Rasulullah shallallahu ‘alaihi wasallam mengangkat para penulis wahyu dari kalangan Shahabat terkemuka, seperti ‘Ali, Mu’awiyah, Ubay bin Ka’ab dan Zaid bin Tsabit radhiyallahu ‘anhum. Ketika ayat turun, maka beliau menyuruh mereka untuk menulisnya, dan menunjukkan di mana posisi ayat tersebut dalam surat, sehingga penulisan wahyu di atas lembaran tersebut menguatkan hafalan yang ada di dada.

Sebagaimana pula sebagian shahabat radhiyallahu ‘anhum menulis ayat al-Qur’an yang turun atas inisiatif dari mereka sendiri, tanpa diperintah oleh Rasulullah shallallahu ‘alaihi wasallam. Lalu mereka menuliskannya pada pelepah korma, lempengan batu, papan tipis, kulit kayu, pelana dan tulang onta ataupun kambing. Dari Zaid bin Tsabit radhiyallahu ‘anhu berkata:“Kami menyusun al-Qur’an di sisi Rasulullah shallallahu ‘alaihi wasallam pada kulit binatang.” (Diriwayatkan oleh al-Hakim dengan sanad sesuai syarat asy-Syaikhain)

Dan ini menunjukkan bagaimana kesulitan yang dialami para shahabat radhiyallahu ‘anhum dalam penulisan al-Qur’an, yang mana tidak mudah bagi mereka mendapatkan alat-alat tulis selain alat-alat di atas, sehingga menambahkan penulisan kepada hafalan.
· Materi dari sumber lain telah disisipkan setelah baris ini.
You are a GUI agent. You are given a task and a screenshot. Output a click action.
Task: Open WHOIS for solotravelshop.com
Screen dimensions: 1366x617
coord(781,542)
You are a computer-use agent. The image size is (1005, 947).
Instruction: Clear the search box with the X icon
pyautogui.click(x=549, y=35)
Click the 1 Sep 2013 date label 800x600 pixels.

Dan dahulu Jibril ‘alaihissalam membacakan al-Qur’an kepada Rasulullah shallallahu ‘alaihi wasallam pada malam-malam ramadhan setiap tahunnya. Dari Ibnu ‘Abbas radhiyallahu ‘anhuma:

كَانَ رَسُولُ اللَّهِ – صلى الله عليه وسلم – أَجْوَدَ النَّاسِ ، وَكَانَ أَجْوَدُ مَا يَكُونُ فِى رَمَضَانَ حِينَ يَلْقَاهُ جِبْرِيلُ ، وَكَانَ يَلْقَاهُ فِى كُلِّ لَيْلَةٍ مِنْ رَمَضَانَ فَيُدَارِسُهُ الْقُرْآنَ ، فَلَرَسُولُ اللَّهِ – صلى الله عليه وسلم – أَجْوَدُ بِالْخَيْرِ مِنَ الرِّيحِ الْمُرْسَلَةِ

“Rasulullah shallallahu ‘alaihi wasallam adalah orang yang paling dermawan. Dan puncak kedermawanan beliau adalah pada bulan Ramadhan ketika Jibril ‘alaihissalam menemuinya dan Jibril menemuinya setiap malam untuk tadarus Al-Qur’an. Sungguh Rasulullah shallallahu ‘alaihi wasallam lebih murah hati melakukan kebaikan daripada angin yang bertiup”.(muttafaq ‘alaihi)

Dan para shahabat radhiyallahu ‘anhum dahulu menunjukkan hafalan al-Qur’an mereka kepada Rasulullah shallallahu ‘alaihi wasallam baik dalam bentuk hafalan maupun tulisan.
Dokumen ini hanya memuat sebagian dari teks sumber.